Who am I

I’m a PhD student of UCLA in biomedical physics supervised by Dr Ke Sheng. I’ll move with our group to UC Berkeley/UCSF. My research interest lies in the application of optimization, high-performance computing, machine learning, and Monte Carlo methods in biomedical research and beyond. I obtained my B.S. in applied physics in University and Science and Technology of China in 2020. I was a visiting student in UCLA at my current lab though CSST program. Prior to starting my PhD, I was a visiting student of HPC-AI Lab at NUS in collaboration with Dr Yang You, during which we conducted research in the application of distributed matrix-matrix multiplication algorithms to the parallelization of large language models.

I shamelessly declare I have a strong background in mathematics, physics, and programming. I’m an active and fast learner. I’m interested in a lot of topics, and know a little about everyting. I find my recent interest in economics and history out of the eager to find out how the world evolves and how humans act. We are living in a fast-changing world. My beliefs and understandings have been reformed again and again since I went to university. But some of the beliefs have not changed and seem to apply to the current world.

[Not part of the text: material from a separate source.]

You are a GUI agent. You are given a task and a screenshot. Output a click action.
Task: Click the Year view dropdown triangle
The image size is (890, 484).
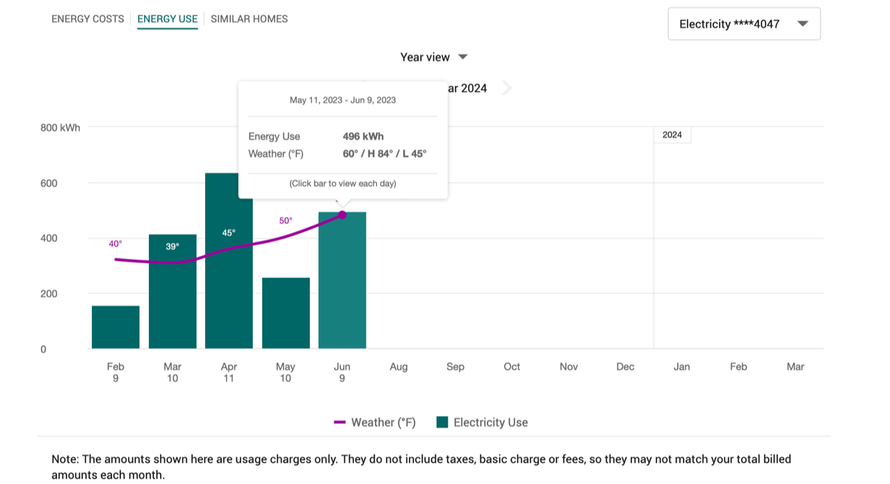pyautogui.click(x=463, y=57)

I’m open to topics about HPC and scientific computing, and eager for a chance to make a real impact or find real-world applications. I want to have industry experience before my graduation to enrich my mindset.

Skills

General: Linux, Windows, git, ssh
Programming: C++ (CMake, CUDA), Python (PyTorch), MATLAB, Bash
Documentation: Word, LaTeX, markdown

Projects

Direct beam angle optimization with simulated annealing based on GPU dose calculation (on going) [github]

background
External beam radiation therapy planning aims to maximize the dose to tumor while sparing normal tissues. Each radiation beam can be characterized by its beam angles and fluence map. While fluence map can be optimized using standard convex optimization methods when beam angles are fixed, it's nontrivial to select the optimal beam angles. In previous works, dose matrix for a set of around 1000 candidate beams is pre-calculated and stored, which is a sparse matrix reflecting the linear relationship between the dose and fluence map, and a subset of around 20 beams is selected. The number of candidate beams is restricted by the memory, and the optimization space is limited. In this work, we
- Utilize the massive parallelism of GPU to achieve on-the-fly dose calculation
- Apply simulated annealing to optimize the beam angles, while updating the fluence map using gradient descent
- Achieved lower loss compared with previous methods, which potentially leads to better treatment quality.
Low-dose CT reconstruction integrating deep learning and model-bsed optimization [paper]

background
Low-dose CT can lower the radiation exposure to patients, with the expense of higher image noise. Previous methods address this problem primarily in the image domain, as post-processing methods. However, the sinogram domain (the directly measured projection data) is of higher dimension, which could be more informative than the reconstructed image domain. Moreover, previous benchmarking metrics are usually conventional ones like MSE, PSNR, or more recent metrics like SSIM, which may not directly reflect clinical relevance. Besides, deep learning based image denoising methods results in either over-smoothness (supervised learning), or unrealistic features (GAN). On the other hand, model-based methods, which usually formulate the denoising methods as an optimization problem, involve a set of parameters, which depend heavily on emperical manual tuning. So in this work, we integrate neaural networks into optimization, specifically:
- Propose to use loop-independed neural network denoisers as plugins to address the domain mismatch issue in different optimization loops
- Evaluate the resulting images with clinical relevant metrics, including noise power spectrum and segmentation accuracy, both of which demonstrate the advantage of our method in both statistical properties and fidelity.
Distributed deep learning systems development [paper1][paper2][paper3][github] [Colossal-AI]

background
Huge neural networks have shown unprecedented performance in real-world applications. However, training these neural networks has imposed challenges on both hardware and software. Distributed algorithms have been utilized to alleviate the memory burden and make full use of the computation resources on each computation node. The most widely used paradigms are data parallelism and model parallelism. The former duplicates the model parameters on different processors, each processing distinct data; the latter partitions the model parameters to different processors, on which are data processed collectively. Usually, data parallelism has higher efficiency, and model parallelism is used only when the memory of a processor cannot accommodate the whole model. Existing model parallelism methods, such as Mesh-Tensorflow and Megatron-LM, though provide elegant model distribution and computation parallelization, are based on one-dimensional matrix partition, which is sub-optimal for both memory performance and communication efficiency. However, existing distributed matrix-matrix multiplication algorithms are proven to provide higher performance. Based on this insight, we:
- Integrate 2D, 2.5D, and 3D Methods into Transformer-style neural-networks, enabling both model parallelism and data parallelism.
- Achieve both higher memory performance and communication efficiency.
- Open-source Colossal-AI, a framework providing supports to large-scale neural network model training.